The Bloomsbury Literary Studies blog presents: a production on Manuel Portela’s Literary Simulation and the Digital Humanities in three parts. Episode 2, Episode 3
Dramatis personae:
Difficult and Theoretical Author (A)
Curious and Distracted Reader (R)
Episode 1: This Book is for You
And I offer you this book because I know it is beautiful and useless.
—Fernando Pessoa, Book of Disquiet, “Perystile,” c. 1913, translated by Richard Zenith.
[SYNOPSIS: Reader meets author and asks him about his new book. Author tries to win the attention of reader with the usual tricks.]
R (Curious and Distracted Reader) – What book is this?
A (Difficult and Theoretical Author) – Who is asking?
R – I am. Over here! A curious and distracted reader.
A – Curious and distracted?
R – Yes, curious because everything seems to interest me. Distracted because, well… because I skip, digress, postpone, interrupt… There are too many books, too many web pages. We are all distraught by distraction. Our attention spans have serious limitations.
A – Then this book is for you.
R – That’s what every author says!
A – I’m serious. It is a book for the curious and distracted.
R – Why?
A – Because it is a book about a digital archive about a book.
R – The usual self-conscious, self-reflexive, self-referential mise en abyme…
A – To some extent. But it is also a miroir déformant.
R – What?
A – A distorting mirror.
R – Distorting? Are you referring to the distortion created by the transposition across media?
A – Exactly. Brilliant! I had a feeling I could count on you.
R – On me?
A – Yes, count on you both as a curious and a distracted reader.
R – I understand that you count on the curious… but on the distracted?

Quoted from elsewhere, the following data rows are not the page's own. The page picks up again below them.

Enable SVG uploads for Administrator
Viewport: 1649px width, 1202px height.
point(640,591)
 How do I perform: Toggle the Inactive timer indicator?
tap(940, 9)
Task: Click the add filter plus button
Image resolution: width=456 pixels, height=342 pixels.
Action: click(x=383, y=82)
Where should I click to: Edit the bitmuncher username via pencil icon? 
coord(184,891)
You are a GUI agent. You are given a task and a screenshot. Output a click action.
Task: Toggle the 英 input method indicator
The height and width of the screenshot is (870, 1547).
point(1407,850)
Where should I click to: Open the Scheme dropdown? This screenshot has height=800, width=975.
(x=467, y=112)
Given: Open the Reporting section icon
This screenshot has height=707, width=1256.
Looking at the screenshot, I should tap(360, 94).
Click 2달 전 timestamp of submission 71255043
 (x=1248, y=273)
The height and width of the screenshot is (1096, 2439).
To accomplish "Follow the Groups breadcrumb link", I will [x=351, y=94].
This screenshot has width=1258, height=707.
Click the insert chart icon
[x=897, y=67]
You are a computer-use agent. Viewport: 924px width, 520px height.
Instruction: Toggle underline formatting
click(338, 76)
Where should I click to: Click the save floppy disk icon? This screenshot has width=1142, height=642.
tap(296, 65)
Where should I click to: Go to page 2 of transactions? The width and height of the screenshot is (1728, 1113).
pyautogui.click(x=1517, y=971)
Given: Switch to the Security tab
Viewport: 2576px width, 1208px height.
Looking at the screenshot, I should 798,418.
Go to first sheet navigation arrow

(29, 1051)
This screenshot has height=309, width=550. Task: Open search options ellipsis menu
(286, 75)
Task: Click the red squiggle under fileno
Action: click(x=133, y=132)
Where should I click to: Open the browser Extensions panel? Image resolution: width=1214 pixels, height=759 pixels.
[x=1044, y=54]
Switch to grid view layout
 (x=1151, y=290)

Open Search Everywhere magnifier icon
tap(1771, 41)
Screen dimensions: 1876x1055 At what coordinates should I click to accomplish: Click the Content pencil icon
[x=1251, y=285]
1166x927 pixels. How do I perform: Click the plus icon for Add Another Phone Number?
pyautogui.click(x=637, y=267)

A – Let’s go back to the idea of a distorting mirror. This book describes the digital modeling of another book.
R – A sort of media mirror?
A – Yes, but one with very specific properties. The digital medium works as a critical interruption of the form and experience of the printed book. It shows how it is not possible to mirror it in the new medium except as an epistemic illusion.
R – Critical interruption? Epistemic illusion? I suppose you really want to distract me…
A – Let’s assume that the distraction would be an effect of the interruption of one medium by another. It is as if we were forced to look again at our literary practices with a new perspective. A textual and material reframing.
R – I see what you mean.
A – I will put it another way: the digital medium can be used to ask new questions about the nature of literary communication. For example, have you ever asked yourself what is a literary experience?
R – If it is an experience, I think it is something that we should enjoy, rather than something to write about. I enjoy my experiences. So is your book about that?
A – You can say it is, up to a point. About the enjoyment, and about the conditions for that experience. It’s about literary actions.